TCP Talk


November 2010

Power Angels


I am handicapped, getting a small monthly check from Social Security disability. In November of 2009, I bought an old mobile home and moved it to Kempner, in the Hamilton County Electric Cooperative service area. For the first two months, I had to live in my van. People at Hamilton County Electric expressed caring and kindness to me and worked with me on the deposit and during months when money was tight. Thank you— you’ve made me feel like family.

Roger Bishop, Hamilton County Electric Cooperative


Unsung Friday Night Heroes


Thanks for your article on our often unsung Friday night heroes--band kids! (September 2010) There's nothing quite like band in Texas, and Charles Boisseau has captured it pretty well. Kudos to him for telling readers that band students learn life lessons and for citing research that ties the study of music to success in school.
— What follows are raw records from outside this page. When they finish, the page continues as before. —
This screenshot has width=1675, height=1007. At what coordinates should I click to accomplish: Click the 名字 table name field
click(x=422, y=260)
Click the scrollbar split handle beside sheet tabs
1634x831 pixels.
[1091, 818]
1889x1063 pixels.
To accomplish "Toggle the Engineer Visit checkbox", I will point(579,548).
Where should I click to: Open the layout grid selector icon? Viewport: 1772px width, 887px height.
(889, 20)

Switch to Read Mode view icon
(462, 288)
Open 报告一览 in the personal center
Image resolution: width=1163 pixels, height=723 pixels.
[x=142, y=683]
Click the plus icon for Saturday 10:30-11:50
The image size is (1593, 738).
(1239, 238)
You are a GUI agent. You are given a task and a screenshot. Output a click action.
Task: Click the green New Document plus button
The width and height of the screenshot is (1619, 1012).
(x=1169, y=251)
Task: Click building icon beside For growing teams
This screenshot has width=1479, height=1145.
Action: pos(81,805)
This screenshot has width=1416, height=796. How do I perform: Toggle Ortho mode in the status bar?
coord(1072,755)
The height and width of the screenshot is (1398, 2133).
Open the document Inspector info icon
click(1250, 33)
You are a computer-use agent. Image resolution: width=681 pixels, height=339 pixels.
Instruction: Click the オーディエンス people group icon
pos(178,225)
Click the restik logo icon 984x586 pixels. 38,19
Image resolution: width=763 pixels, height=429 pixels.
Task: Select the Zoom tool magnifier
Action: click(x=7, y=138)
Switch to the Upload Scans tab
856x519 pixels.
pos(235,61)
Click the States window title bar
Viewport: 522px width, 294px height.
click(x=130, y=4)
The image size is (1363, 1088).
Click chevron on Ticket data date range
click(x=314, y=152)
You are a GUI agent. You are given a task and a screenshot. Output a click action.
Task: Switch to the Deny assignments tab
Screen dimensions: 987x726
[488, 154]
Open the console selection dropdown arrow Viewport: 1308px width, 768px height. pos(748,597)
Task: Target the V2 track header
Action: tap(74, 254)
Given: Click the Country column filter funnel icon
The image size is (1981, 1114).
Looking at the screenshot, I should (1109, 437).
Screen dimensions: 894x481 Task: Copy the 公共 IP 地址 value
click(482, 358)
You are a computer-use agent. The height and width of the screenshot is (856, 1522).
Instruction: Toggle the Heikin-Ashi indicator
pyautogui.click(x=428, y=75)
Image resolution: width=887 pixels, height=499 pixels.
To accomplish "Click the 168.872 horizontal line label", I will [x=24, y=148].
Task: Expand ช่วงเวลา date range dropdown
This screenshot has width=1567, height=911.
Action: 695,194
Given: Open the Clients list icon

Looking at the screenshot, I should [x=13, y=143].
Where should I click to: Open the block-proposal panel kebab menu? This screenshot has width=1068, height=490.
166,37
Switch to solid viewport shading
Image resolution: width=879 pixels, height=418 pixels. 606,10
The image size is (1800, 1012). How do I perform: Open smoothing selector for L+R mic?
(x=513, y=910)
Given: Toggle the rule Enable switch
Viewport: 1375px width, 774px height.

When I sat down to read your article, I had just arrived home from a day spent at a high school marching band contest where I watched hundreds of committed, hardworking student musicians put their programs on the field. There was a remarkable cast of characters behind every band there, from directors, to parents, to young student helpers, to community supporters, to the state's music education leaders who lobby tirelessly to keep music and the other fine arts part of the Texas curriculum. 


Thanks again for an excellent article, and, as always, GO BAND!


Trish Howard, Medina Electric Cooperative


Wooden Nickels Bring a Smile


When I opened the September 2010 issue of Texas Co-op Power, a grin as big as all Texas spread across my face thanks to Susan Petty and her “Nickel’s Worth of Memories” letter about the story on roller-skating rinks in the June issue.

I, too, skated at Deuback’s rink as a child on Saturdays, after my friends and I had been to the kiddie shows at the Granada theater on lower Greenville. And, yes, I skated backward wearing my beautiful white boot skates I was given for my birthday. We also had relay races on skates. What wonderful childhood memories!
 
Thank you for your wonderful wealth of information in the magazine and bringing back memories to us baby boomers.

Beverly Zimmerman, Pedernales Electric Cooperative


Bullish on College Rodeo


I really appreciated your story on college rodeo (“Rope Courses,” August 2010). You have written about one of the most difficult parts of collegiate rodeo; that is, making some cash. It’s been very difficult to make some large university leaders understand how rodeo, and particularly how prize money (even if it’s just a jackpot), enters into a college sport. The money involved certainly hasn’t corrupted the athletes. All we need now is to promote the team concept and not so much the individual. As I have been in radio and television marketing all my life, I realize this has been lacking. More exposure for college teams is definitely needed! Thanks again for your story.

Charlie Rankin, Fair Oaks Ranch

Editor’s note: While a student at Texas A&M University in the late 1940s, Rankin was one of the founders of the National Intercollegiate Rodeo Association and served as the organization’s first president.


Correcting Caddo Lake Information


A travel article in the September 2010 issue incorrectly states that Caddo Lake is “the only natural lake in Texas.” This is a widely held misconception and repeats an error that appeared in a November 2008 story about Caddo Lake and efforts to protect it against destructive giant salvinia.

Caddo Lake is Texas’ largest natural freshwater lake. However, there are many natural lakes in Texas, from small to large. The largest is Sabine Lake into which the Sabine and Neches rivers discharge before it empties into the Gulf of Mexico through Sabine Pass (Orange/Jefferson counties). Thus, Caddo Lake is the second largest lake; however, although originally a natural swamp lake, its surface area and capacity have been increased by the construction of dams. Third is Green Lake in Calhoun County. Then, in East Texas, there are many small oxbow or horseshoe lakes as well as along the Rio Grande where they are called resacas. Finally, there are numerous playa lakes scattered throughout the High Plains and South Plains.
 


Ray C. Telfair II, Ph.D., Certified wildlife biologist by The Wildlife Society, Cherokee County Electric Cooperative


Newspapers and Ice


I really enjoyed Clay Coppedge’s article “An Era Frozen in Time” (August 2010). Back in the ’50s I had a red Allstate scooter that I used to deliver the three San Antonio newspapers to customers in Marion. One of my customers was Ms. Emmie Kailer. I believe she lived in what used to be the old post office. She had one of the old iceboxes that utilized a block of ice in an enclosed area on top, and the food items were kept cold in the enclosed area below. About once a week, she would ask me to go to Reeder’s Ice House at the east end of Marion to purchase about a half block of ice for her for 25 cents. For delivering the ice, I was paid 25 cents also. It was a real treat to go to Reeder’s Ice House and go inside the ice storage vault, especially during the summer when it was very hot. They also sold ice cream at Reeder’s so we’d buy an ice cream and then go inside so it wouldn’t melt as quickly.